Outputs are illustrative and exclude model training, storage, and bandwidth expenses. Validate with your actual infrastructure telemetry before making capacity commitments.
Examples
- Tokens 120,000,000, GPU $2.40/hr, utilisation 55%, API $0.012 ⇒ GPUs run 1,200.00 hours monthly for $2,880.00 total ($0.02 per 1,000 tokens). The API at $0.012 per 1,000 tokens bills $1,440.00, so self-hosting costs $1,440.00 more each month unless API pricing drops to $0.02 per 1,000 tokens.

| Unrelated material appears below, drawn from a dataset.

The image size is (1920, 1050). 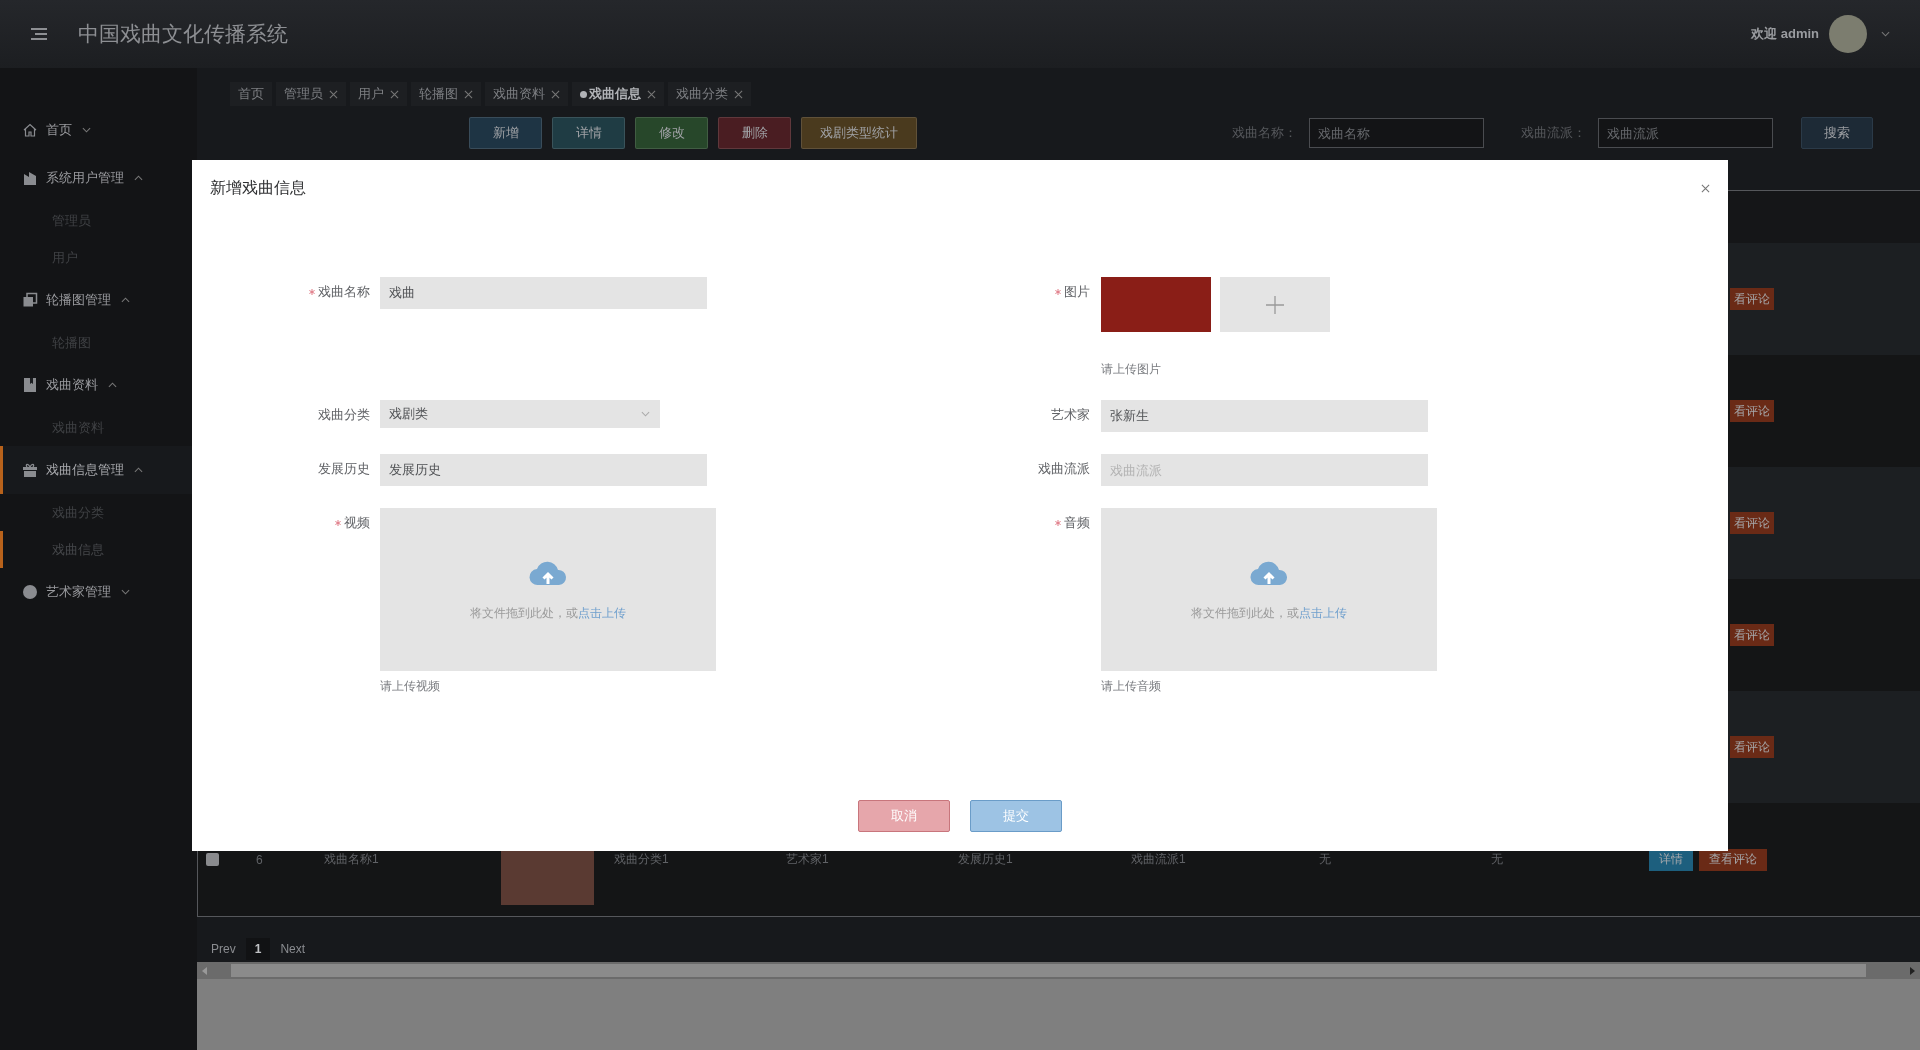 I want to click on field-label: 艺术家, so click(x=1070, y=415).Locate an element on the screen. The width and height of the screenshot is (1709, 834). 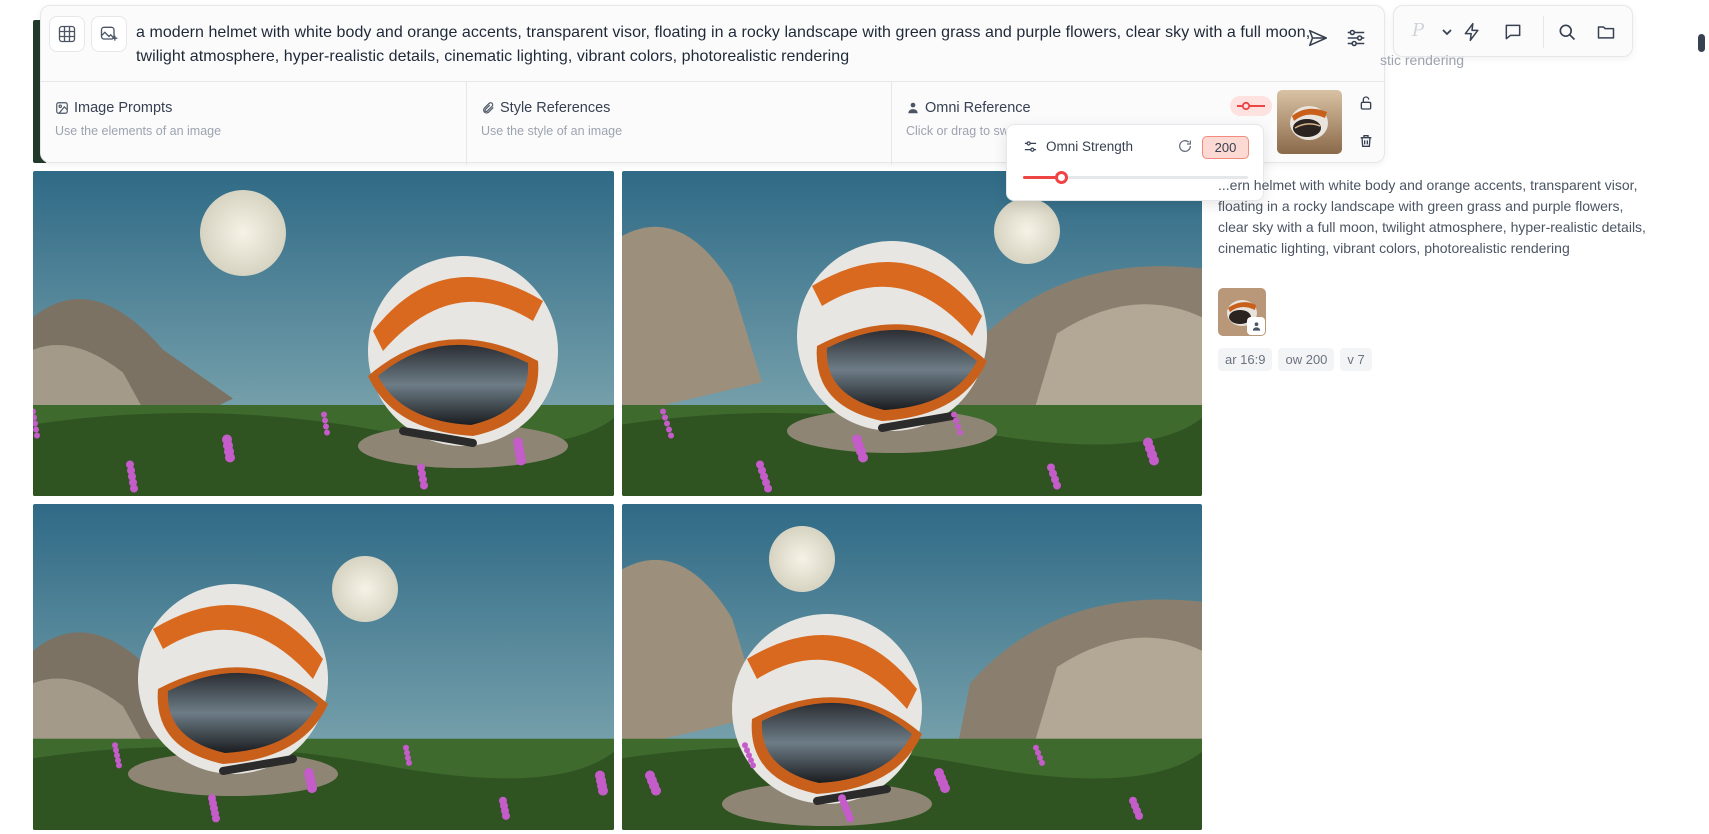
omni-badge is located at coordinates (1256, 326).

- Tokens 45,000,000, GPU $1.80/hr, utilisation 80%, API $0.018, 34.56 sec/1K ⇒ Higher latency drives 540.00 GPU hours for $972.00 total ($0.02 per 1,000 tokens). The API quote of $0.018 per 1,000 tokens totals $810.00, so GPUs cost $162.00 more per month unless API pricing rises to $0.02 per 1,000 tokens.
FAQ
Can I compare multiple GPU types?
Yes. Run the calculator with each GPU's hourly rate, utilisation, and throughput to compare per-token costs before provisioning hardware.
How should I account for spot pricing or reserved instances?
Adjust the GPU hourly rate to the blended price you expect to pay after factoring in spot interruptions, reservation discounts, or committed use contracts.
Does this include networking or engineering costs?
No. Add those costs to the GPU hourly rate or as a separate per-token surcharge when evaluating build-versus-buy decisions.
Additional Information
- Seconds per 1,000 tokens captures decode latency and batching efficiency—larger or unbatched models require higher values.
- Utilisation reflects real duty cycle including idle and warmup time—pushing it higher spreads the same GPU spend across more tokens.
- Breakeven pricing is expressed in USD per 1,000 tokens so you can line it up with API quotes or use it in enterprise negotiations.